=== TASK STATEMENT ===
In your copy, reproduce each entry exactly and leave out the pictures.

=== RECORDED DATA ===

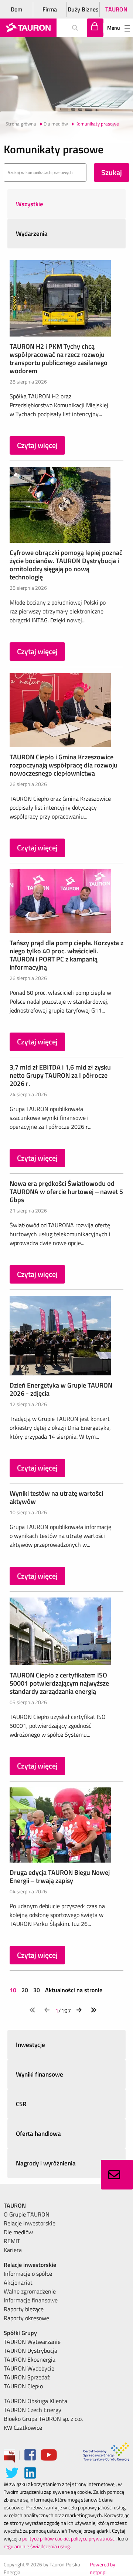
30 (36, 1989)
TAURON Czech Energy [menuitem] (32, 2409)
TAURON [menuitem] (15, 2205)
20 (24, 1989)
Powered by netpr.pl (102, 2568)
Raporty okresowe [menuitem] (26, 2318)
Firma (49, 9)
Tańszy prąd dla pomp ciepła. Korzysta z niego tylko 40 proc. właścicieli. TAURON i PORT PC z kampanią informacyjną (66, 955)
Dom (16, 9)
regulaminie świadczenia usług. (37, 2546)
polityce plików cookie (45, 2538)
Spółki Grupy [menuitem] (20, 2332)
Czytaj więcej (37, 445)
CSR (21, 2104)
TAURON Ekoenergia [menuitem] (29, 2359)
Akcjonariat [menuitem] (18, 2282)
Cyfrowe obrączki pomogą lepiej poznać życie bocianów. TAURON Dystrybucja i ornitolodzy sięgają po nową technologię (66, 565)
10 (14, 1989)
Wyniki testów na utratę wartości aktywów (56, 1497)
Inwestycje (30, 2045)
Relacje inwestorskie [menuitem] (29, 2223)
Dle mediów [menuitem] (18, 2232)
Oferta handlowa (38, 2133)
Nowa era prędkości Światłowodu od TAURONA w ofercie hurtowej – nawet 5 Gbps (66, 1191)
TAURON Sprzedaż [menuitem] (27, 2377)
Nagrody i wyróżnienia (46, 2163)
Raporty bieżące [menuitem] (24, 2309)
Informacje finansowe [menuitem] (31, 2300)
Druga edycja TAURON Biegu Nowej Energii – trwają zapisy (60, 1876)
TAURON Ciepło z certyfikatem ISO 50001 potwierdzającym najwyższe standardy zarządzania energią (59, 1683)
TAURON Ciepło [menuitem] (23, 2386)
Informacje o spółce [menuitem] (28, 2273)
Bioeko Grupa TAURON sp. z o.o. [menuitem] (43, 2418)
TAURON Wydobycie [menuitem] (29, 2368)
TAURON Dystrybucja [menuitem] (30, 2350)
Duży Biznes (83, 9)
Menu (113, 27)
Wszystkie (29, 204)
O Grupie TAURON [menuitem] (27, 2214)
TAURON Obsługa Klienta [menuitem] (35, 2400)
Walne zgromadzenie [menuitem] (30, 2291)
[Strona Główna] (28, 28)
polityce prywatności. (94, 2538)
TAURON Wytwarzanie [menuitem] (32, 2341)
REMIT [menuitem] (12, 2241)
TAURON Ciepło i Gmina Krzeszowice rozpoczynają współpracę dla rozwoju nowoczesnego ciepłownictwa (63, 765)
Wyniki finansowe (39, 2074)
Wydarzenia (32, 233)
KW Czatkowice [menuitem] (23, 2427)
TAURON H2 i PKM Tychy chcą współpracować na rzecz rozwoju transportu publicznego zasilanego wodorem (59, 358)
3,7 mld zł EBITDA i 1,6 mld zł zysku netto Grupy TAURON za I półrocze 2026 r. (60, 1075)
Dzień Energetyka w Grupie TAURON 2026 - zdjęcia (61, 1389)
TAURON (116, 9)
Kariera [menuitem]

=== OUTPUT FOR THIS EXERCISE ===
30 (36, 1989)
TAURON Czech Energy [menuitem] (32, 2409)
TAURON [menuitem] (15, 2205)
20 (24, 1989)
Powered by netpr.pl (102, 2568)
Raporty okresowe [menuitem] (26, 2318)
Firma (49, 9)
Tańszy prąd dla pomp ciepła. Korzysta z niego tylko 40 proc. właścicieli. TAURON i PORT PC z kampanią informacyjną (66, 955)
Dom (16, 9)
regulaminie świadczenia usług. (37, 2546)
polityce plików cookie (45, 2538)
Spółki Grupy [menuitem] (20, 2332)
Czytaj więcej (37, 445)
CSR (21, 2104)
TAURON Ekoenergia [menuitem] (29, 2359)
Akcjonariat [menuitem] (18, 2282)
Cyfrowe obrączki pomogą lepiej poznać życie bocianów. TAURON Dystrybucja i ornitolodzy sięgają po nową technologię (66, 565)
10 (14, 1989)
Wyniki testów na utratę wartości aktywów (56, 1497)
Inwestycje (30, 2045)
Relacje inwestorskie [menuitem] (29, 2223)
Dle mediów [menuitem] (18, 2232)
Oferta handlowa (38, 2133)
Nowa era prędkości Światłowodu od TAURONA w ofercie hurtowej – nawet 5 Gbps (66, 1191)
TAURON Sprzedaż [menuitem] (27, 2377)
Nagrody i wyróżnienia (46, 2163)
Raporty bieżące [menuitem] (24, 2309)
Informacje finansowe [menuitem] (31, 2300)
Druga edycja TAURON Biegu Nowej Energii – trwają zapisy (60, 1876)
TAURON Ciepło z certyfikatem ISO 50001 potwierdzającym najwyższe standardy zarządzania energią (59, 1683)
TAURON Ciepło [menuitem] (23, 2386)
Informacje o spółce [menuitem] (28, 2273)
Bioeko Grupa TAURON sp. z o.o. [menuitem] (43, 2418)
TAURON Wydobycie [menuitem] (29, 2368)
TAURON Dystrybucja [menuitem] (30, 2350)
Duży Biznes (83, 9)
Menu (113, 27)
Wszystkie (29, 204)
O Grupie TAURON [menuitem] (27, 2214)
TAURON Obsługa Klienta [menuitem] (35, 2400)
Walne zgromadzenie [menuitem] (30, 2291)
[Strona Główna] (28, 28)
polityce prywatności. (94, 2538)
TAURON Wytwarzanie [menuitem] (32, 2341)
REMIT [menuitem] (12, 2241)
TAURON Ciepło i Gmina Krzeszowice rozpoczynają współpracę dla rozwoju nowoczesnego ciepłownictwa (63, 765)
Wyniki finansowe (39, 2074)
Wydarzenia (32, 233)
KW Czatkowice [menuitem] (23, 2427)
TAURON H2 i PKM Tychy chcą współpracować na rzecz rozwoju transportu publicznego zasilanego wodorem (59, 358)
3,7 mld zł EBITDA i 1,6 mld zł zysku netto Grupy TAURON za I półrocze 2026 r. (60, 1075)
Dzień Energetyka w Grupie TAURON 2026 - zdjęcia (61, 1389)
TAURON (116, 9)
Kariera [menuitem]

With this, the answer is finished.